Mode sombre

L'escobarderie est un terme délicieusement suranné qui désigne le fait d'utiliser des mots équivoques afin de tromper. On vient d'en prendre une sacrée dose et c'est pas fini ! On a beau se crisper tellement c’est gros, ça passe encore. Les politiques et les médias de masse nous arrosent au quotidien de mensonges colossaux, de craques hallucinants et de bobards astronomiques, enrobés dans un lexique délibérément ambigu qu’ils retournent ensuite à leur avantage. Avec les élections, la supercherie de la république bourgeoise a atteint des sommets stratosphériques. On ne peut pas lui en vouloir : la bourgeoisie a construit son pouvoir sur l'hypocrisie. En France, dans la lutte de classes qui l'a opposée à l'aristocratie, elle a berné la noblesse pendant des siècles avant de lui ravir le pouvoir politique en 1789. Depuis, elle a accru sa puissance économique de manière exponentielle tout en bâtissant son hégémonie culturelle sur un leurre : le capital serait plus essentiel que le travail dans la production de la richesse. Sans investisseur privé, pas d'entreprise. Sans libre entreprise, pas de marché. Sans concurrence, pas de liberté, pas de choix, pas de Nutella, pas de chocolat, pas de consommation, pas d'activité économique, pas d’emploi et hop, le tour est joué, le travail est mis à la merci de la propriété privée des outils de production. Alors on trime comme des ânes pour que d’autres engrangent et il faudrait dire merci à la carotte qui nous encule. 
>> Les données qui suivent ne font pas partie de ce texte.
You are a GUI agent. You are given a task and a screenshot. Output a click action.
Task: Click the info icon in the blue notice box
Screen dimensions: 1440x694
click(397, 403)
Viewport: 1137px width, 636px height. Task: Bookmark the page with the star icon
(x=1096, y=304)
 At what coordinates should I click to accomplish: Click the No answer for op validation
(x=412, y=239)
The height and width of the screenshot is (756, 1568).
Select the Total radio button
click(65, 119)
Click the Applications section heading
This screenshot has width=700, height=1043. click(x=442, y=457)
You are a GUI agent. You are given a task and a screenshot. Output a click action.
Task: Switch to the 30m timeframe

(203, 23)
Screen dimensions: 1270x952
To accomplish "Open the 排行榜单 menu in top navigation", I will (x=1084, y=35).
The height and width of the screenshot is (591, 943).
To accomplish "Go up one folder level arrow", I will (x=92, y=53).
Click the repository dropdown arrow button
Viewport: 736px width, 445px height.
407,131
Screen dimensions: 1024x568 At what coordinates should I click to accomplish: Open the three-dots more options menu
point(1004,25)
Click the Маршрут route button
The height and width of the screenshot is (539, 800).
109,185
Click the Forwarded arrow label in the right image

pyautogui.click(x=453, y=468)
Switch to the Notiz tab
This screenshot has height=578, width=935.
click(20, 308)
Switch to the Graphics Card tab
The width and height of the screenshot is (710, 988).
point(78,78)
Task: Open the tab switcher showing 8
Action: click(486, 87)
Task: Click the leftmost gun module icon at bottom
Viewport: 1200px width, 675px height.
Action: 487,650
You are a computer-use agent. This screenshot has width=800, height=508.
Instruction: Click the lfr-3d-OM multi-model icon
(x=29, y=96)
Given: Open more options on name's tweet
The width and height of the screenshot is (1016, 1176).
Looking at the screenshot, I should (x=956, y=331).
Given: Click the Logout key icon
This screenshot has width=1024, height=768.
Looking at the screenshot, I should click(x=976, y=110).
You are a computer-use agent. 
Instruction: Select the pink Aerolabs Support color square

Et pour entretenir l'illusion que tout se joue au suffrage universel, la politique devient un spectacle médiatique alors que les moyens de production sont toujours bien au chaud entre les mains des mêmes ploutocrates et que ce sont eux qui donnent le « la » à toute cette cacophonie conceptuelle. Dans cet enfumage général où ceux qui ont vraiment des choses à dire n'obtiennent même pas leurs 500 parrainages, le vote par défaut a remis Super Pinocchio dans son fauteuil d’exécuteur des basses oeuvres de l’oligarchie. L'escobarderie pharisienne (et parisienne de surcroît) triomphe une fois de plus : « la France a échappé de peu à la barbarie fasciste grâce au sursaut humaniste du libéralisme triomphant » mais il y a belle lurette que l'école philosophique du même nom s'est écrasée sous le poids de son versant économiste. Et on va en reprendre pour cinq ans de fourberie idéologique à la Macron à moins que... 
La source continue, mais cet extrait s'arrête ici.